The ITC, an independent, non-partisan, fact-finding federal agency, was asked to provide advice to the US President and the United States Trade Representative (USTR) on the probable economic effect of the elimination of US tariffs under the NAFTA for selected footwear articles from Mexico. They were asked to investigate the impact on domestic industries producing like or directly competitive articles, on workers in these industries, and on consumers of the affected goods.
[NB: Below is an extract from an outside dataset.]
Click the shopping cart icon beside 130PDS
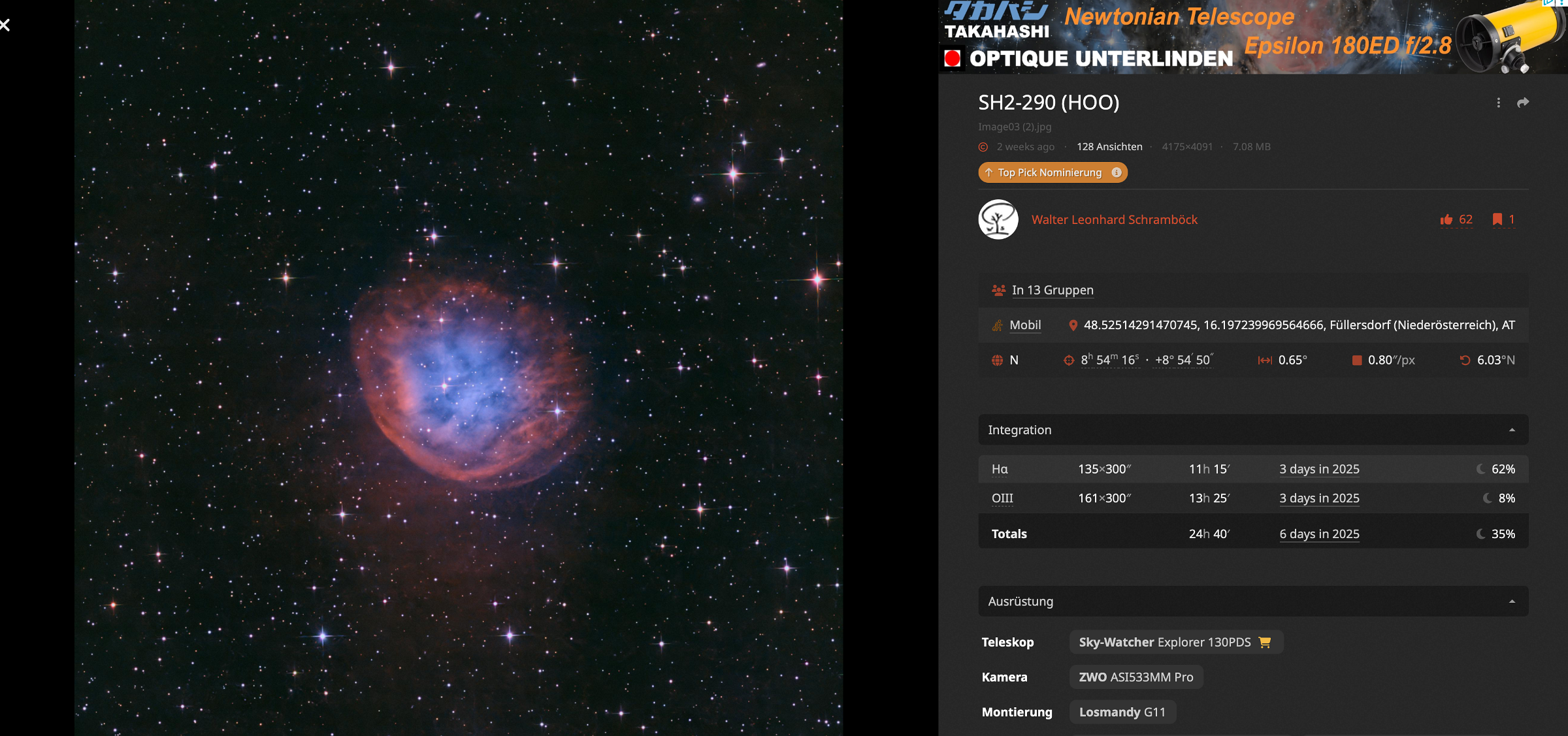1568x736 pixels. tap(1265, 642)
The footwear articles are classifiable under 21 rate lines in the Harmonized Tariff Schedule of the United States (HTS). The report said that for 18 of the 21 rate lines under consideration, the NAFTA tariffs for Mexico are already low and are scheduled to be phased out on January 1, 2003. Furthermore, total US imports from Mexico are negligible under these rate lines, which provide for footwear with rubber or plastic outer soles and uppers, footwear with leather outer soles and textile uppers, and formed footwear uppers. The NAFTA tariffs for Mexico under the remaining three rate lines, which provide for footwear with rubber or plastic outer soles and textile uppers and are believed to consist almost entirely of house slippers, are scheduled to be phased out completely in 2008. However, most imports from Mexico under these provisions already enter the United States at reduced duties, with US importers allowed to receive a partial duty exemption for articles assembled abroad comprising US components in whole or in part.
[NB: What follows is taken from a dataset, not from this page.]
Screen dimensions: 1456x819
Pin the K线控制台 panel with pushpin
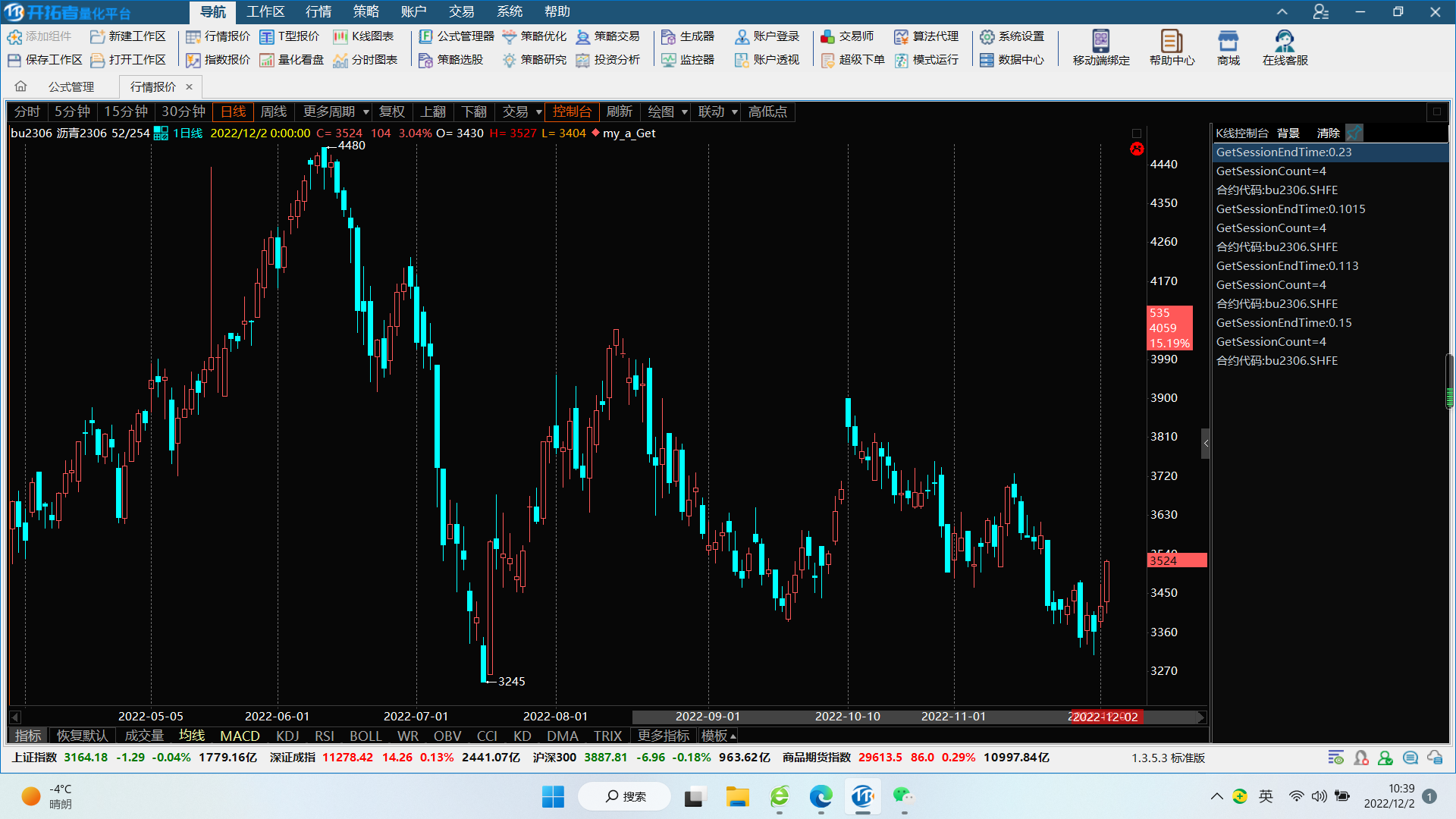point(1354,133)
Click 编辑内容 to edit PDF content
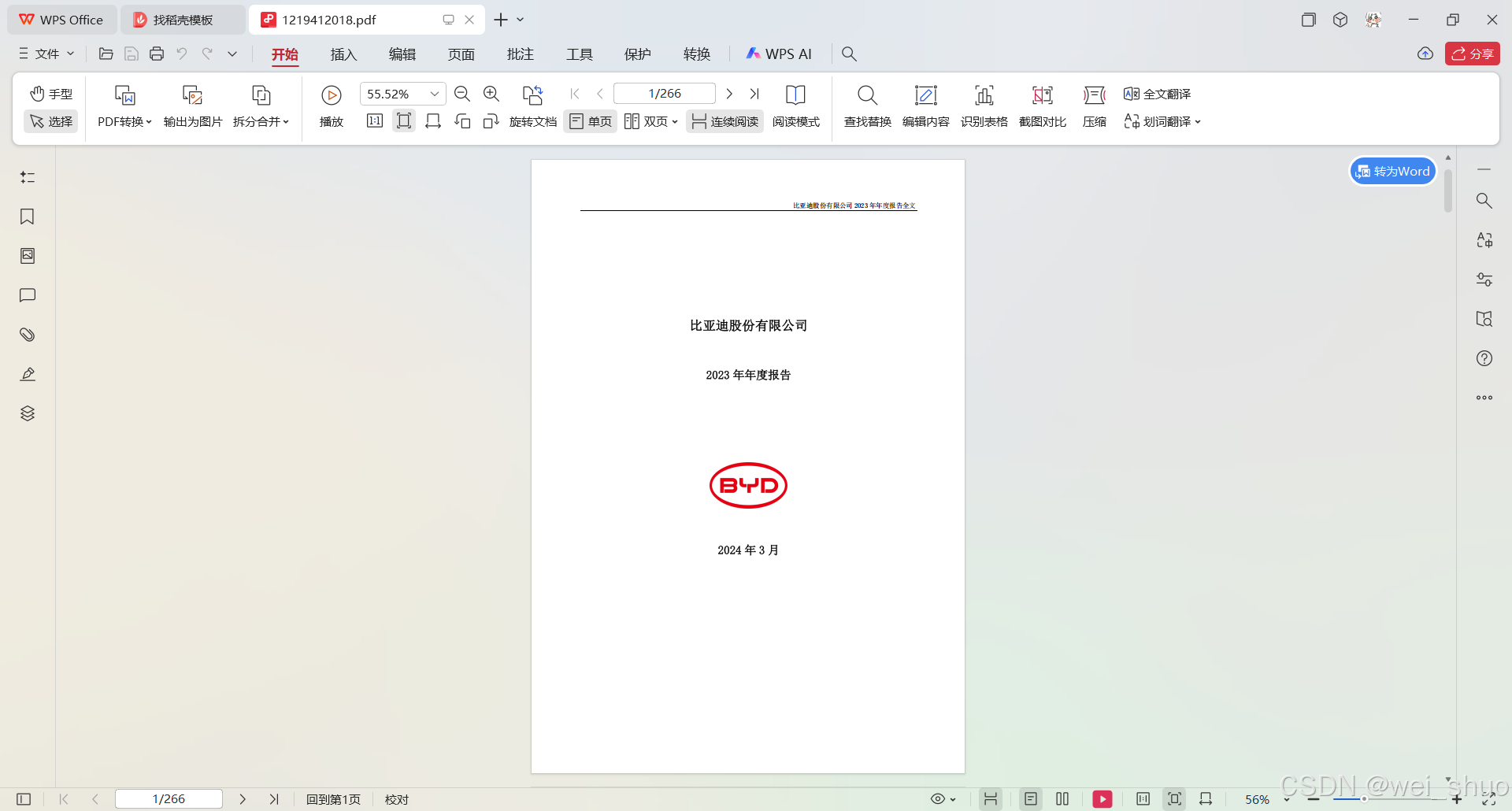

The report also concluded that the expected duty savings resulting from the proposed tariff elimination will likely enhance the competitiveness of US firms that assemble the footwear in Mexico from US components. The savings might spur US firms to move more operations to Mexico and, as a result of provisions in the newly enacted United States-Caribbean Basin Trade Partnership Act, to the Caribbean Basin as well. It is likely that a significant portion of the expected duty savings will be passed on to US consumers.

Imports already supply at least 90% of the overall US footwear market by quantity. Most product substitution that could occur as a result of any tariff elimination is likely to occur between footwear articles made in Mexico and those made in China, which accounts for the majority of all the footwear sold in the US market by quantity, and other countries. Domestic footwear articles compete mostly on non-price factors such as brand names, product quality and differentiation, and support services.